Albany, NY—The New York State Senate today passed S.6688, a bill that would allow the New York City Department of Education to close schools on days where a considerable portion of students are likely to be absent because of a cultural or religious holiday.
The Assembly companion bill A.7756, sponsored by Assemblyman Ron Kim (D-Flushing), passed on February 3, 2014.
The bill was inspired by Senator Toby Ann Stavisky (D-Flushing) and Assemblyman Kim’s work with community groups and school leaders in Flushing, Queens. As the bill states, 23% of the 2.2 million residents in Queens County are Asian. In Flushing, that percentage jumps to 57%.
Senator Stavisky and Assemblyman Kim quickly saw the importance of closing schools on holidays such as Lunar New Year to respect the traditions of Asian culture, but also as a cost-saving measure for schools who otherwise would be wasting resources staying open when a significant portion of the school population is absent.
“The passage of S.6688 is a tremendous step forward for religious and cultural equality in our state. All Americans—whether they are Chinese, Korean, Hindu, or from any other background—deserve the freedom to observe important religious and cultural holidays without fear of harming their children’s education,” said Senator Stavisky, one of the bill’s co-sponsors. “I thank my colleagues in the Legislature for passing this important bill and urge the Governor to give all New Yorkers the cultural and religious respect they deserve.”
"I am proud that our Senate is passing S.6688. It is incredibly important for our communities to accept and embrace all cultures and to celebrate and appreciate our diversity. Lunar New Year is one of the most significant cultural holidays for Chinese, Koreans, Japanese, and other Asian ethnic groups,” saidAssemblyman Kim. “This Bill allows school districts more freedom to accommodate the needs of their students. It will provide relief to students and families throughout the city who often struggle with pulling their kids out of school on important, though not nationally recognized, holidays. I urge the governor to sign this legislation into law. This is a step toward making sure that public policy reflects New York City’s cultural and religious diversity.”

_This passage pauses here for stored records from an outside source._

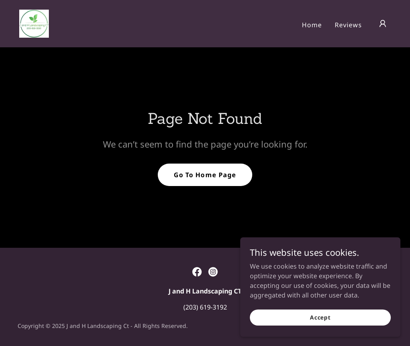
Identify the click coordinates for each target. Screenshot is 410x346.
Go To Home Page (205, 174)
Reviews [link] (348, 24)
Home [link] (312, 24)
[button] (383, 24)
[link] (34, 22)
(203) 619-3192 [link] (205, 307)
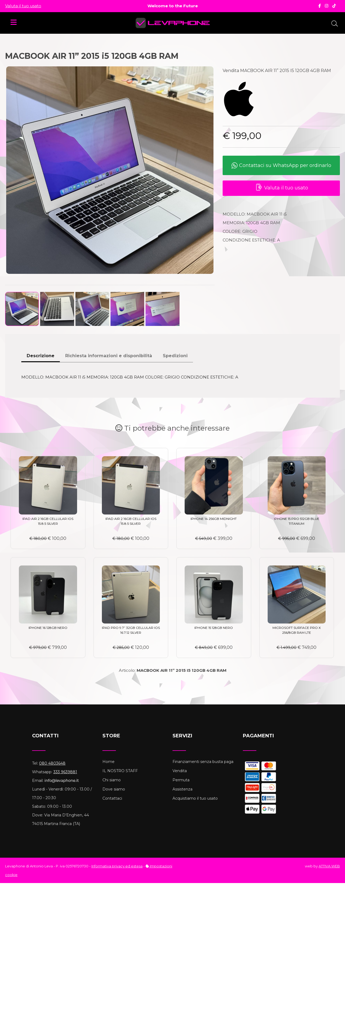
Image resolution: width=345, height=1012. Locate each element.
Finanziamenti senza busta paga (202, 761)
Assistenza (182, 789)
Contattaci (112, 798)
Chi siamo (111, 780)
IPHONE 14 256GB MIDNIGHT (214, 519)
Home (108, 761)
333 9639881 (65, 771)
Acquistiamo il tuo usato (195, 798)
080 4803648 (52, 763)
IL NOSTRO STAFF (120, 770)
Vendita (179, 770)
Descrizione (40, 355)
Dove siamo (113, 789)
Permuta (180, 780)
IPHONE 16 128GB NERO (48, 628)
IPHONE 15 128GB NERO (213, 628)
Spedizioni (175, 355)
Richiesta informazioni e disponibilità (108, 355)
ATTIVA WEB (329, 866)
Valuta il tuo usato (23, 5)
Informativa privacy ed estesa (117, 866)
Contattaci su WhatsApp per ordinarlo (281, 165)
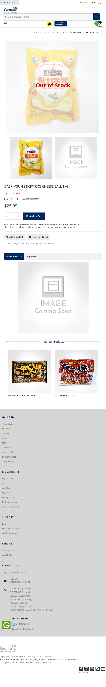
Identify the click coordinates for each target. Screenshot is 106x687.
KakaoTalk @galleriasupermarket (20, 580)
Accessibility (7, 452)
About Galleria (8, 424)
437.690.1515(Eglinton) (20, 606)
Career (5, 438)
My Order (6, 483)
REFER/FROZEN (47, 33)
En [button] (100, 3)
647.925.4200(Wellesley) (21, 599)
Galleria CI (6, 433)
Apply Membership (10, 506)
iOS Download (20, 623)
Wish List (6, 488)
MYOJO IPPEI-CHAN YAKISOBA (22, 395)
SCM (88, 672)
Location (6, 428)
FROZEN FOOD (61, 33)
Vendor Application (10, 533)
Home (36, 33)
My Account (7, 478)
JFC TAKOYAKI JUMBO (65, 395)
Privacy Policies (9, 456)
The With (6, 447)
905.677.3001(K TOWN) (43, 610)
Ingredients (33, 256)
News (4, 442)
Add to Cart (36, 216)
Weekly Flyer (8, 555)
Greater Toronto (10, 2)
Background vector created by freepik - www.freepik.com (26, 662)
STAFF (82, 672)
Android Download (22, 629)
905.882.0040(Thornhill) (20, 588)
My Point (6, 492)
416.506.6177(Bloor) (19, 603)
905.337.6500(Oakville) (20, 595)
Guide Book (7, 461)
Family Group (8, 497)
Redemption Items (10, 502)
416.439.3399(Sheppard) (21, 610)
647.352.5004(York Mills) (21, 592)
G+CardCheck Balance (60, 24)
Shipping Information (11, 528)
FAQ (4, 523)
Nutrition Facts (14, 256)
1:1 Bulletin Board (18, 572)
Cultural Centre (9, 550)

“Every and each year, Chinese American students and parents welcome their Lunar New Year in a difficult way. It is difficult because this tradition should have been celebrated simply, but they either have to ask for leave or must go to school for exams. On the behalf of Chinese American parents, we thank the New York State Senate and Assembly for their leadership in responding to this concern with sensibility and understanding. May those who celebrate the Lunar New Year be able to do so,” saidPauline Chu, President of the Chinese-American Parents Association.
The bill would go into effect immediately pending the Governor’s signature.